The Carricks departed Sligo in 1847 for the port of Quebec when it sank off the coast of Cap-des-Rosiers.
It came at the height of the Irish famine during which a million people died.
The bones were identified at the bioarchaeology laboratory at the University of Montreal as belonging to three children, aged between seven and 12.
In 2016 the remains of a further 18 people were discovered, mostly women and children.
The analysis also revealed that the victims would have eaten a diet mainly of potato, as was common in Ireland at the time, and that they had been suffering from pathologies probably caused by malnutrition.
The remains of the 21 were laid to rest following a ceremony on Thursday at the Irish Memorial on Cap-des-Rosiers Beach.
Pat Ward, 63, from Keash, Co Sligo, told the BBC his family believes some of their ancestors were among those who died in the shipwreck.
He said it was “very emotional” to think his ancestors may be among those recovered, but the ceremony would “bring closure”.
Marie-Eve Murray, of Forillon National Park, said the ceremony was attended by around 150 people, including descendants of some of the survivors of the shipwreck.
“A ceremony intended to pay homage to the victims of the Carricks shipwreck took place on Thursday July 4 at 10.30am at the site of the Irish Memorial, located on Du Banc trail, North Area of the Forillon National Park,” she told PA.

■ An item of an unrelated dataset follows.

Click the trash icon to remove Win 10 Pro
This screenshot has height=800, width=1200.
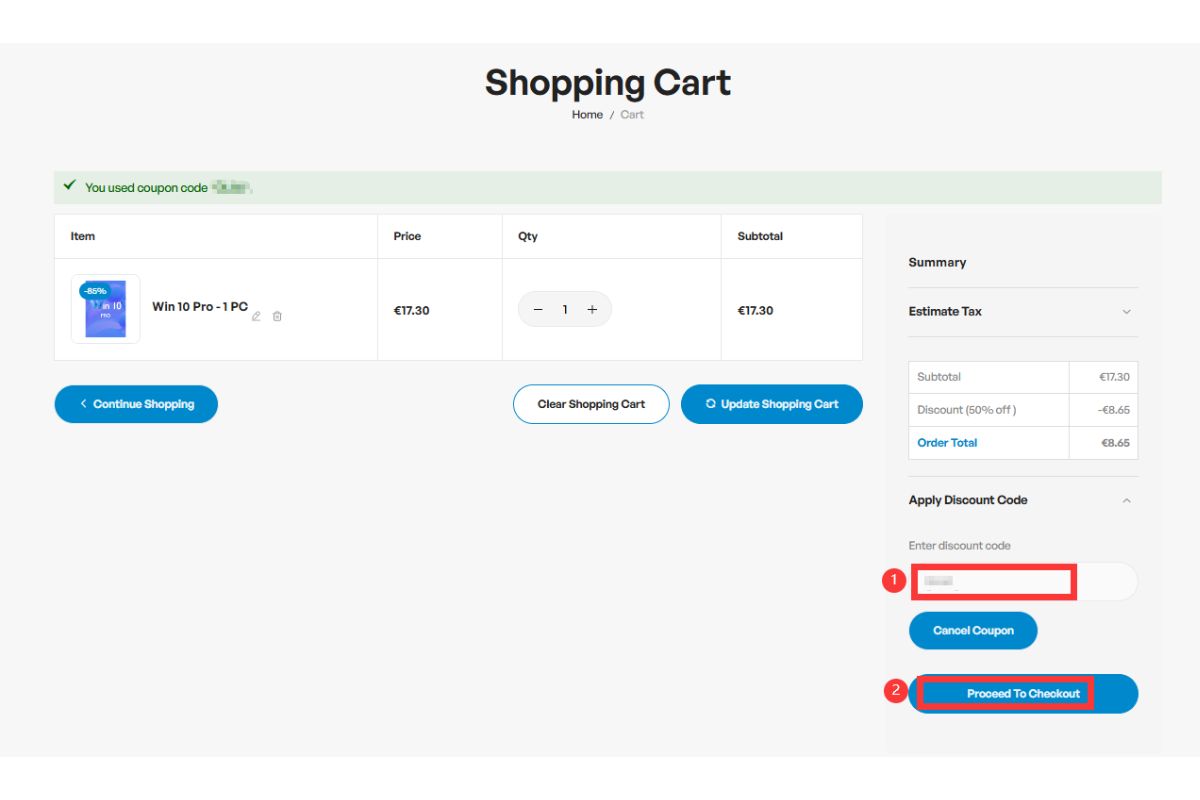pos(277,316)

“This ceremony, organised by the St-Alban Parish Council in Cap-des-Rosiers in collaboration with Parks Canada, was attended by around 150 people: the descendants of the survivors, dignitaries and the local population.”
The Irish Famine is believed to have killed a million people between 1845 and 1849 when the potato crop failed.
Hundreds of thousands of people emigrated in this period.